◆ **Dataset excerpts**:
┏━━

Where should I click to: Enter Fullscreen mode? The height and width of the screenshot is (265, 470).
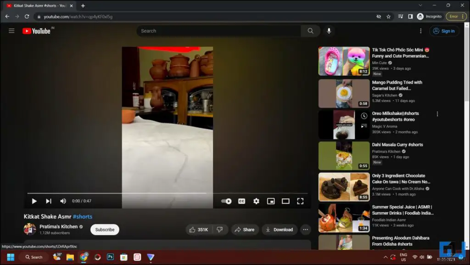click(x=300, y=201)
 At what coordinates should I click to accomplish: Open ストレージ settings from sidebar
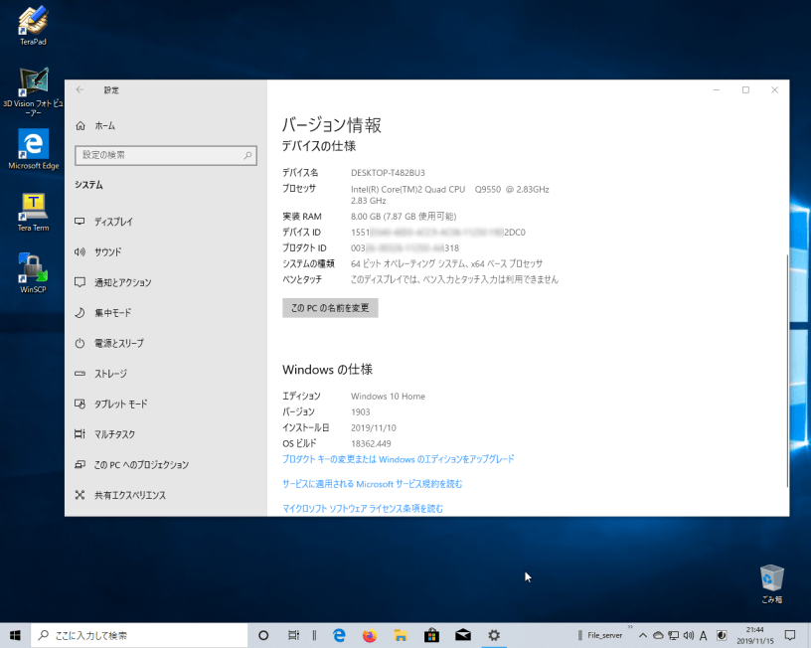[112, 373]
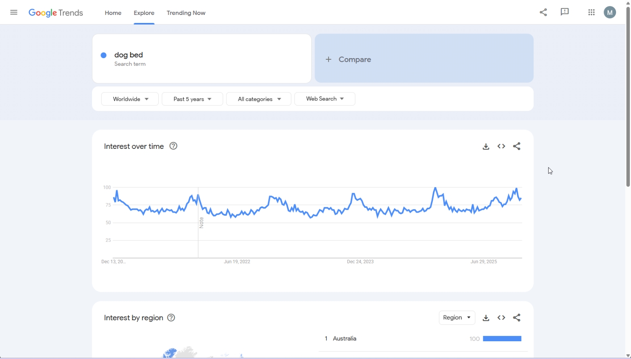
Task: Add a comparison term with Compare
Action: pos(348,59)
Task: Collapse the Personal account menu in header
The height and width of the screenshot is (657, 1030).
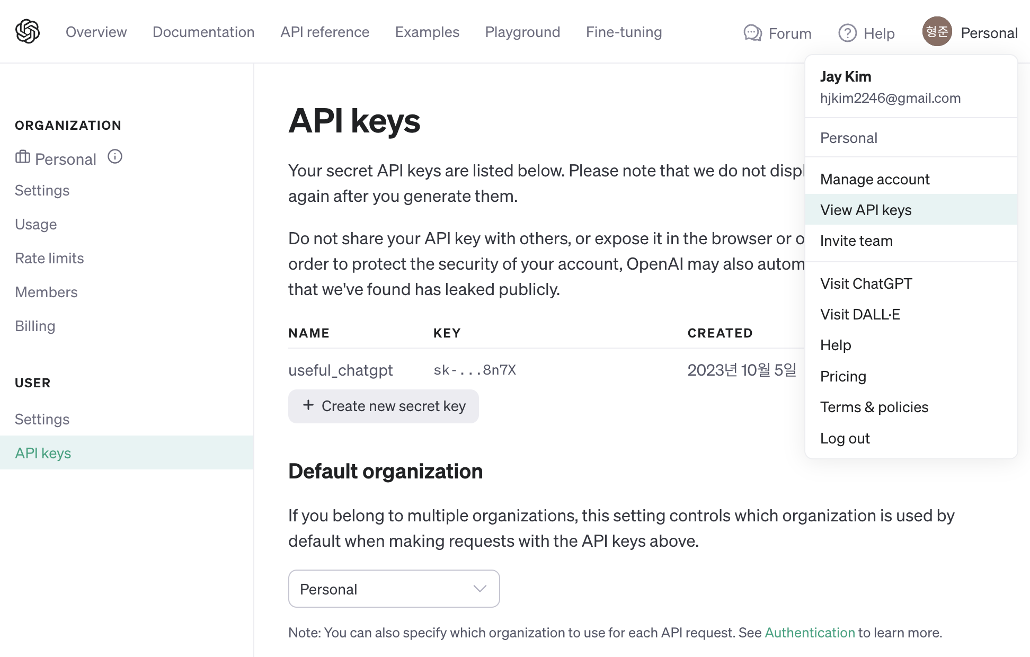Action: 989,33
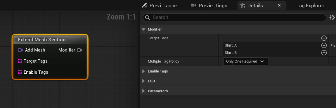The image size is (336, 108).
Task: Click the Enable Tags pin icon on node
Action: click(x=20, y=72)
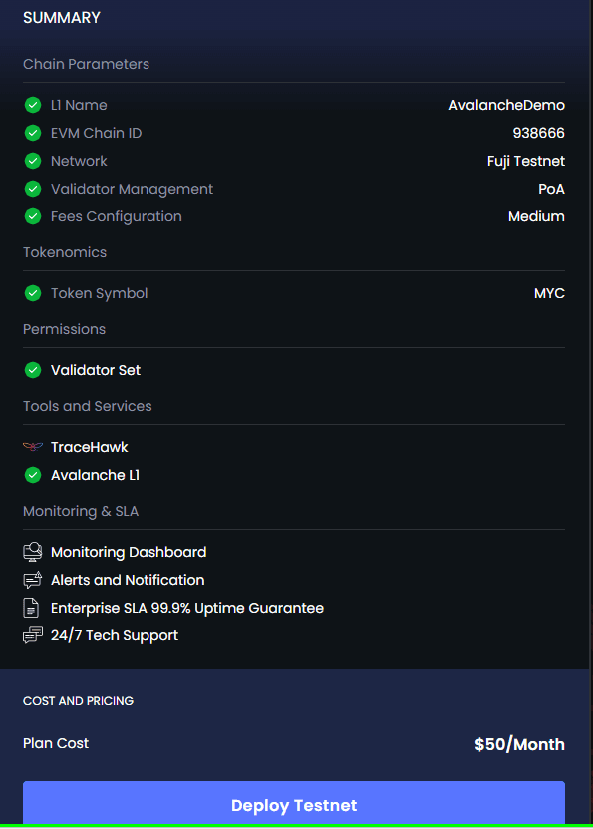Select the Tokenomics section header

[x=65, y=252]
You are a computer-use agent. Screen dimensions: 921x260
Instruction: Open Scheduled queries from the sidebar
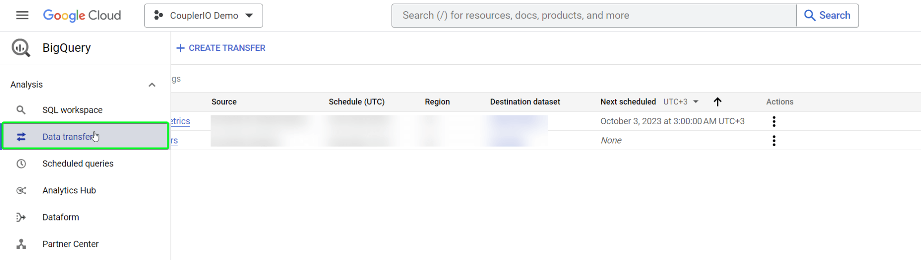click(78, 164)
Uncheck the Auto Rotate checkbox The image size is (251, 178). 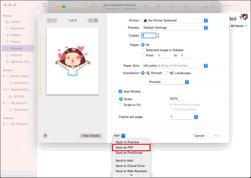coord(120,91)
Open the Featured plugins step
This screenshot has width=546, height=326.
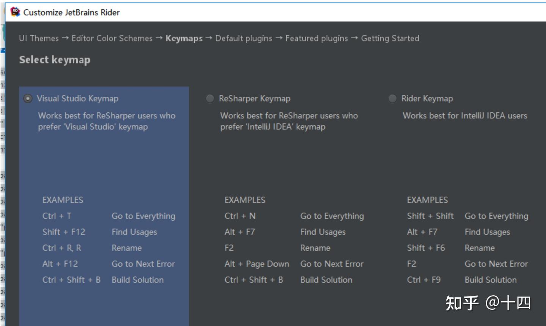point(317,38)
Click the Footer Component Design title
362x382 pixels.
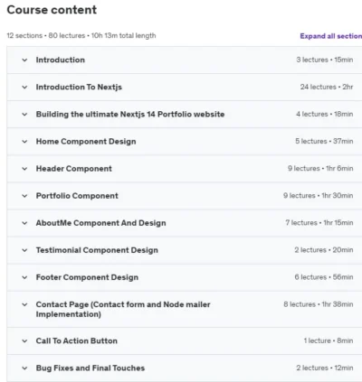(87, 277)
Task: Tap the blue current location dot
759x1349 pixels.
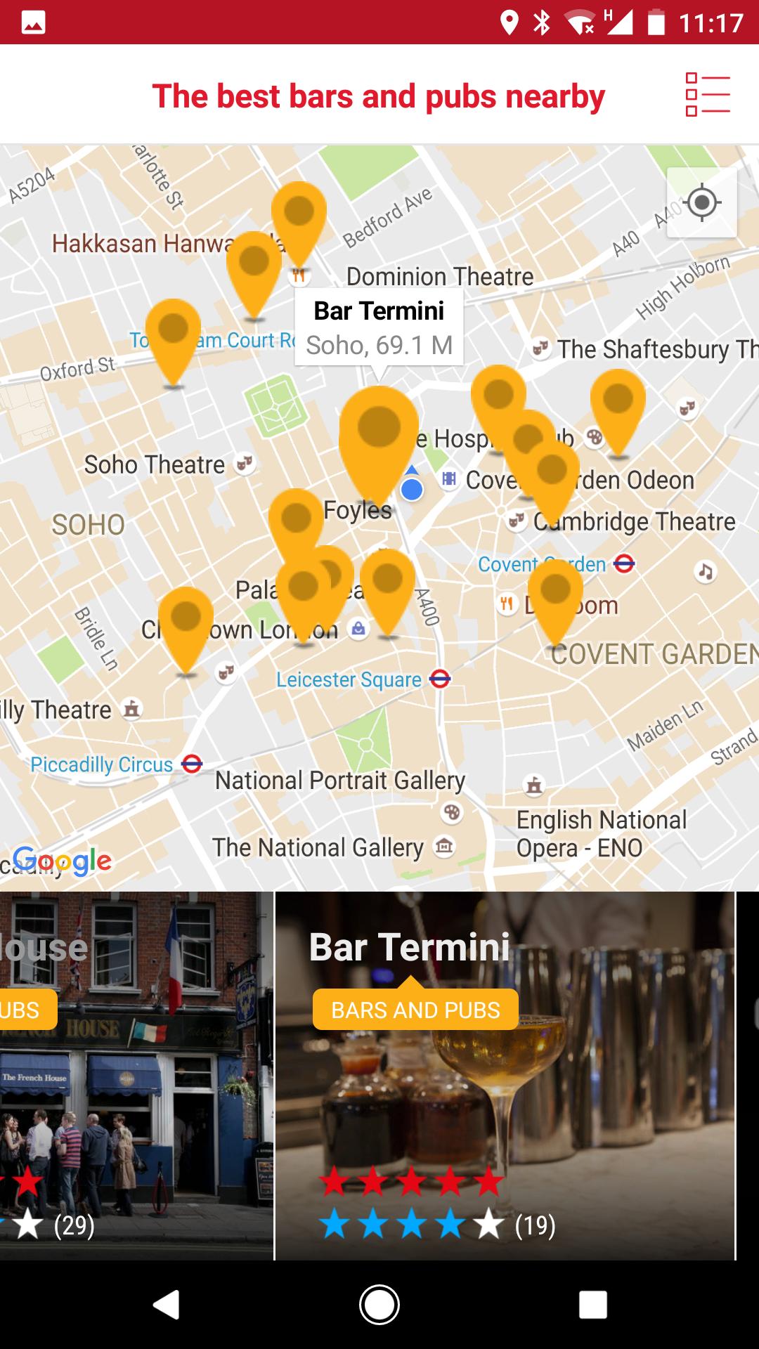Action: (412, 489)
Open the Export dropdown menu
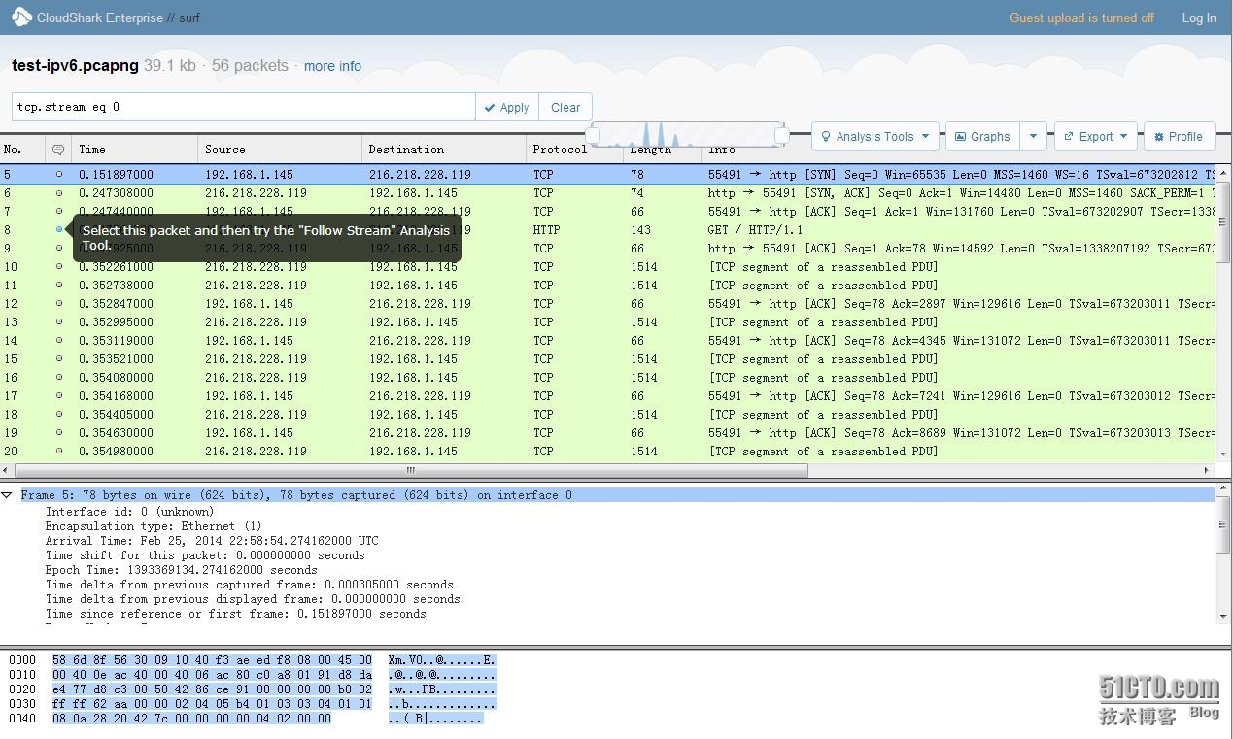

┗━━

◆ **The problem**:
Can you quote the data verbatim from its first line up to and including the line that contains "Action: pos(348,59)", leaving out the pictures?

◆ **Answer to this task**:
Where should I click to: Enter Fullscreen mode? The height and width of the screenshot is (265, 470).
click(x=300, y=201)
 At what coordinates should I click to accomplish: Open ストレージ settings from sidebar
[112, 373]
Task: Add a comparison term with Compare
Action: pos(348,59)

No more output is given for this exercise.